NBA-Data-Collector
The NBA Data Collector is a Python program which accesses data tables in Basketball Reference using Inspect Element.
Users can enter the team/teams they want and the season/seasons they want.
The program creates a table with detailed information about each game played by each inputted team in the regular season.
For further viewing, users can name and download a CSV file which creates a spreadsheet with the table for easy access.
Users can also create a visual graph of the points scored by the selected teams in each year
Installation
- Go to tags and select your version.
- Download the source code (the zip file)
- Upload the code file INSIDE the folder to your editor/IDE.
- If your program does not have the libraries pandas or matplotlib, you must install them.
- To continue with step 4, download Python from python.org. Once installed, in the terminal, type pip install matplotlib (to install matplotlib) and pip install pandas (to install pandas).
Usage
- Once or if your program has the libraries installed, you can run the program on your IDE by pressing the run/execute button.
- The program starts by displaying all 30 NBA teams with their abbreviations. You can use this website:
https://en.wikipedia.org/wiki/Wikipedia:WikiProject_National_Basketball_Association/National_Basketball_Association_team_abbreviations to translate abbreviation -> team.
- You can then enter the abbreviations you want. Separate multiple by a comma (and don’t add any spaces).
- After that, enter the years you want to look through, separating them using commas and no spaces.
- As of Version4, the program allows users to enter any years they want. However, keep in mind, it cleans out years before 1947 (counted as the first year for the NBA on Basketball Reference).

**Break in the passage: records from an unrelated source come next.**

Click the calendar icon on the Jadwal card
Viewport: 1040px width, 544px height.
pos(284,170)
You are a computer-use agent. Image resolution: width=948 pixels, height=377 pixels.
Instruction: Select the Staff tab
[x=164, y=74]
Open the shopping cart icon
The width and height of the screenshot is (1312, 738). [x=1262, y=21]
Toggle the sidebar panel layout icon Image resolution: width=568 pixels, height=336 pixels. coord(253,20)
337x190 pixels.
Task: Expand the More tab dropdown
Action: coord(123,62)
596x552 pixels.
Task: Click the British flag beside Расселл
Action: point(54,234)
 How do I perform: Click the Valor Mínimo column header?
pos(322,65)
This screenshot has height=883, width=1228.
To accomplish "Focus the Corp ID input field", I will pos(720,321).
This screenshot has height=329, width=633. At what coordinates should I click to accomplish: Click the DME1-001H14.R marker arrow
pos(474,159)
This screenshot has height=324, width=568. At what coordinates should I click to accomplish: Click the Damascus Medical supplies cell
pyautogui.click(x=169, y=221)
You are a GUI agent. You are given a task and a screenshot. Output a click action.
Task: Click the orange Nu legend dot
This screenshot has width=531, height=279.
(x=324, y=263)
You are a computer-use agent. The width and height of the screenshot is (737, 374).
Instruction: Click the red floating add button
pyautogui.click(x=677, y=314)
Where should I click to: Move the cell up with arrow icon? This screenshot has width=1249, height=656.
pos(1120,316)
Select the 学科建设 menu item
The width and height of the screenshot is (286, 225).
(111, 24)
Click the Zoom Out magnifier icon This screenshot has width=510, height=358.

- Once the team(s) and year(s) are input, the program will create URLs of the teams & years and use pandas to extract the game logs on the website.
- It takes 4-6 seconds to extract information to prevent overloading the servers with too many requests.
- Then, the table of information is printed (which contains every team & year you input). It then prompts you to enter anything except for ‘n’ (meaning no) to create a CSV file and then name it.
.csv will be added by the program, so don’t worry about adding it yourself.
- The CSV file will be put in the directory where your Python script is running. If you want to find that, you can create a new page, import os (it is already included with Python), set a variable = os.getcwd(), and then print the variable.
- If you want to change the location, you can change: mainDataFrame.to_csv(f’{csvName}.csv’,index=False) to —> mainDataFrame.to_csv(r’C:\path\to\your\directory\myfile.csv’, index=False) where you put the directory path.
- After entering either ‘n’ or something other than ‘n’, the program then asks you if you want to create a graph. Entering ‘y’ will create that graph. Anything else does not create a graph.
- You can also choose to save each graph as a .png file (as of Version4).
- At the same time, the program shows the average of each stat per graph.